■ WORK REQUEST ■
What you return must be an exact copy of the lines in the listing below between the line holding "This screenshot has width=1363, height=829." and the line holding "Given: Zoom out the map with minus", inclusive, and nothing more.
Content starts
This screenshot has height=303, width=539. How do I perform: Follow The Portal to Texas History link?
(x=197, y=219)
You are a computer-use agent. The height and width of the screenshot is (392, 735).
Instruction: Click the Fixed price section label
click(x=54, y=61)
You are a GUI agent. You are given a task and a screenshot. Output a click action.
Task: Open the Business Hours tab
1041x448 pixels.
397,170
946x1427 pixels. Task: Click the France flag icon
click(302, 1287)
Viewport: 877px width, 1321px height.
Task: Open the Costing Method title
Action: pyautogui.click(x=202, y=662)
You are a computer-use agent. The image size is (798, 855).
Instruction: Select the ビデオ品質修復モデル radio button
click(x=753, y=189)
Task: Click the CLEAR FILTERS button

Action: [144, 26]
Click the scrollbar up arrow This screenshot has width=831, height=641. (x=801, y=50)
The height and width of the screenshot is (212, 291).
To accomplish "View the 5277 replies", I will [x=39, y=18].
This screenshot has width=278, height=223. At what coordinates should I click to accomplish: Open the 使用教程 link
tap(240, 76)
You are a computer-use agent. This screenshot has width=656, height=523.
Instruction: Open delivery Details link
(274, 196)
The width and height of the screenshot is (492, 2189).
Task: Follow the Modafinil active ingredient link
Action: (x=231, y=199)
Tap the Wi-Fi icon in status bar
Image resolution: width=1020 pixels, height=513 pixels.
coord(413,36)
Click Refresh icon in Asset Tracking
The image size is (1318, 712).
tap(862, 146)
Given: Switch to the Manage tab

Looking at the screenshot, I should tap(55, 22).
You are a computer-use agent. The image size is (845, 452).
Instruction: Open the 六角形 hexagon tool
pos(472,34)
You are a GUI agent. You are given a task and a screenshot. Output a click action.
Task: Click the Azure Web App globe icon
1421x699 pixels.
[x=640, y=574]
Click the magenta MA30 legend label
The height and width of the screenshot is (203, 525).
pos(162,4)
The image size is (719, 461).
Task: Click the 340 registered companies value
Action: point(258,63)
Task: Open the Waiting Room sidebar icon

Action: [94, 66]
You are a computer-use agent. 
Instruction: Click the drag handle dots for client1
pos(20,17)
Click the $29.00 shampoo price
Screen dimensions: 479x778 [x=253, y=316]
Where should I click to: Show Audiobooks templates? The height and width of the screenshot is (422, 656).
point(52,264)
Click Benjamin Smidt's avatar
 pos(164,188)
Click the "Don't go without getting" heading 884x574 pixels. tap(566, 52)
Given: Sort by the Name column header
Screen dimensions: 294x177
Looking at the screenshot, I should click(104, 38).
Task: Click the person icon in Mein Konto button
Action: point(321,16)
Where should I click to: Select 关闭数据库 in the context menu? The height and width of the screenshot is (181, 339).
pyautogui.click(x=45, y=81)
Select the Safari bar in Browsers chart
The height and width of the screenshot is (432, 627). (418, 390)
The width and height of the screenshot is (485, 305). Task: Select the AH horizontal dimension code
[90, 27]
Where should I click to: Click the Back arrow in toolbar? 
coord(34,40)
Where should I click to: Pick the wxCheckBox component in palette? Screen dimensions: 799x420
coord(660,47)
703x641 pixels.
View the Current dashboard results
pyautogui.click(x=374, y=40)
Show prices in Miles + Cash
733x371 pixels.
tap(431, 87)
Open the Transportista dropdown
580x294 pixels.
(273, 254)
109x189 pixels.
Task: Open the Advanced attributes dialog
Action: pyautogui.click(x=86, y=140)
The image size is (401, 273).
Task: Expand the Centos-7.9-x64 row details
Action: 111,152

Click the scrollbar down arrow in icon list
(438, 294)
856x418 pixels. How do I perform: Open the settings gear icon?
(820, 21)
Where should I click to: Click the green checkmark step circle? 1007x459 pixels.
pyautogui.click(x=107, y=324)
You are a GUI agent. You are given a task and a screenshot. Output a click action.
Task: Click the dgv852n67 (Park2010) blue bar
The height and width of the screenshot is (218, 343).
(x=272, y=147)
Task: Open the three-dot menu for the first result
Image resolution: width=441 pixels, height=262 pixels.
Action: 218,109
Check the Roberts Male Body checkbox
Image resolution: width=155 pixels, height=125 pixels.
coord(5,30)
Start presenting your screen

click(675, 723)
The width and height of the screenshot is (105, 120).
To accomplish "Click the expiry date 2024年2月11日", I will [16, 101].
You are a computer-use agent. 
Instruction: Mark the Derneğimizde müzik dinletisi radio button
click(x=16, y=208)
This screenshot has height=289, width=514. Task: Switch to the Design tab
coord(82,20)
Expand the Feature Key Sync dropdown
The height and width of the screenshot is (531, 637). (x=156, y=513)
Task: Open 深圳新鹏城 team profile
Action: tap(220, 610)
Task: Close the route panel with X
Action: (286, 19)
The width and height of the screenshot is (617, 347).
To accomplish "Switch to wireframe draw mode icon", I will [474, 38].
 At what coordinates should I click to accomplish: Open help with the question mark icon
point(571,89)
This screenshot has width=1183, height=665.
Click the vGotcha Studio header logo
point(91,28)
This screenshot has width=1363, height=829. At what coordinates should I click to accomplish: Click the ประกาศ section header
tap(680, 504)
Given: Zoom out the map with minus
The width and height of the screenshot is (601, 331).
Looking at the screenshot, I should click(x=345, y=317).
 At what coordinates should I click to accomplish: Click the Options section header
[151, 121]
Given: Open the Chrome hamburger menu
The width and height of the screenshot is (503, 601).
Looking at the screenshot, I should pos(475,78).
Content ends
■ WORKED SOLUTION ■
This screenshot has width=1363, height=829. At what coordinates should I click to accomplish: Click the ประกาศ section header
tap(680, 504)
Given: Zoom out the map with minus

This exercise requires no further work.